Les buissons du groseiller diffèrent par leur mode de croissance, et sont dressés, étalés, ou pendants. Les époques auxquelles ils prennent leurs feuilles et leurs fleurs varient soit absolument, soit relativement les unes aux autres. Ainsi le « Whitesmith » produit des fleurs précoces qui, n’étant pas protégées par le feuillage, ne produisent pas leurs fruits[1]. Les feuilles varient, par la grandeur, la teinte, la profondeur des lobes ; elles sont lisses, tomenteuses, ou velues sur leur surface supérieure ; les branches sont plus ou moins velues ou épineuses ; la variété « Hérisson » doit probablement son nom à l’état particulièrement épineux de ses pousses et de ses fruits. Les branches du groseiller sauvage sont, à ce que je remarque, lisses, à l’exception des épines de la base des bourgeons.
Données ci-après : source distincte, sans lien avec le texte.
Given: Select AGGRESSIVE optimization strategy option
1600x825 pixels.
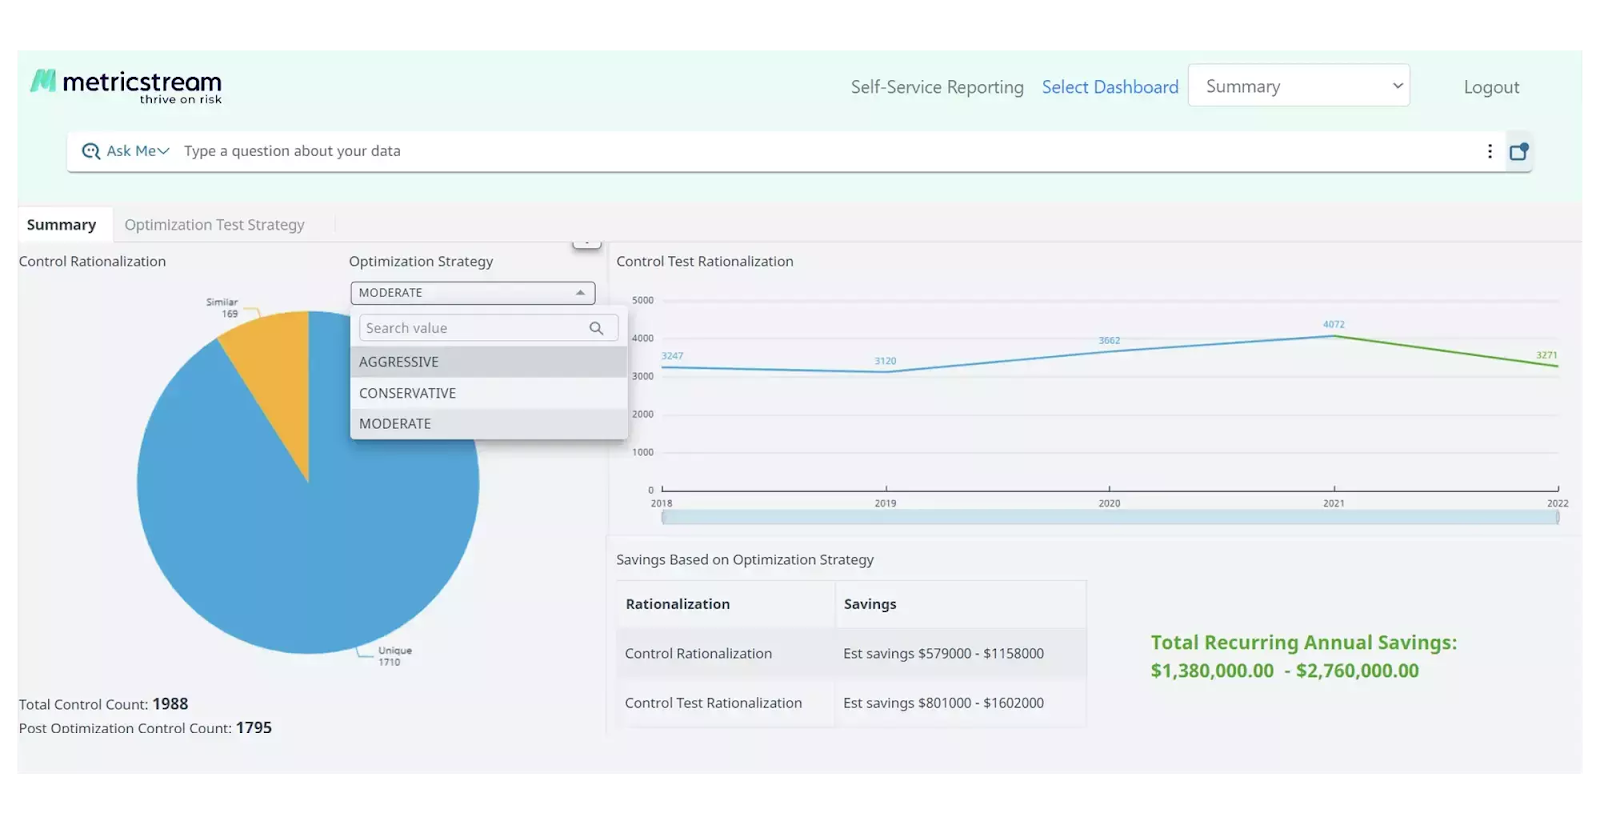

Les épines elles-mêmes peuvent être petites, rares et simples, ou très-grosses et triples ; elles sont quelquefois réfléchies et très-dilatées à leur base. Le fruit varie, dans les différentes variétés, par son abondance, par l’époque de sa maturation ; en se ridant pendant qu’il pend encore à la branche, par sa grosseur ; dans quelques-unes les groseilles atteignent de fortes dimensions déjà longtemps avant leur maturité, chez d’autres elles restent petites jusqu’à ce qu’elles soient presque mûres. Le goût du fruit varie, ainsi que sa couleur ; il est rouge, jaune, vert ou blanc, — il existe une groseille d’un rouge foncé dont la pulpe est teintée de jaune ; — il peut être lisse ou velu, — ce qui est surtout le cas des groseilles blanches, et plus rare chez les rouges, — et être tellement épineux qu’on a pour cette raison donné à une variété le nom de Porc-épic de Henderson. Deux variétés ont leur fruit mûr couvert d’une fleur pulvérulente. Le fruit varie encore par l’épaisseur et le veinage de sa peau, et enfin par sa forme, qui peut-être sphérique, oblongue ou ovalaire[2].

J’ai cultivé cinquante-quatre variétés du groseiller, et, vu les différences énormes qui existent entre les fruits, j’ai été frappé de la grande similitude de toutes leurs fleurs. Je n’ai pu trouver que dans un petit nombre quelques traces de différence dans la grosseur et la couleur de la corolle. Le calice diffère un peu plus, étant plus rouge dans quelques groseillers que dans d’autres, surtout dans un groseiller blanc où il était particulièrement coloré ; il diffère encore par la partie basilaire du calice, qui peut être lisse ou velue, ou couverte de poils glanduleux. Je dois signaler, comme contraire à ce qu’on aurait pu attendre de la loi de corrélation, la présence d’un calice très-velu chez un groseiller rouge à fruit lisse. Les fleurs du « Sportsman » sont pourvues de grandes bractées colorées ; c’est la plus singulière déviation de structure que j’aie observée. Elles variaient encore beaucoup par le nombre des pétales, parfois par celui des étamines et des pistils, et avaient donc une conformation un peu monstrueuse, quoique produisant beaucoup de fruit. M. Thompson a remarqué sur le groseiller « Pastime » la présence fréquente de bractées supplémentaires attachées sur les côtés du fruit[3].

  1. Loudon’s Gardener’s Magazine, vol. IV, 1828, p. 112.
  2. Les renseignements les plus complets sur le groseiller se trouvent dans le travail de M. Thompson, Trans. Hort. Soc., vol. I (2e  série), 1835, p. 218, auquel j’ai emprunté la plupart des faits donnés ci-dessus.
  3. Catalogue of Fruits of Hort. Soc., 1842.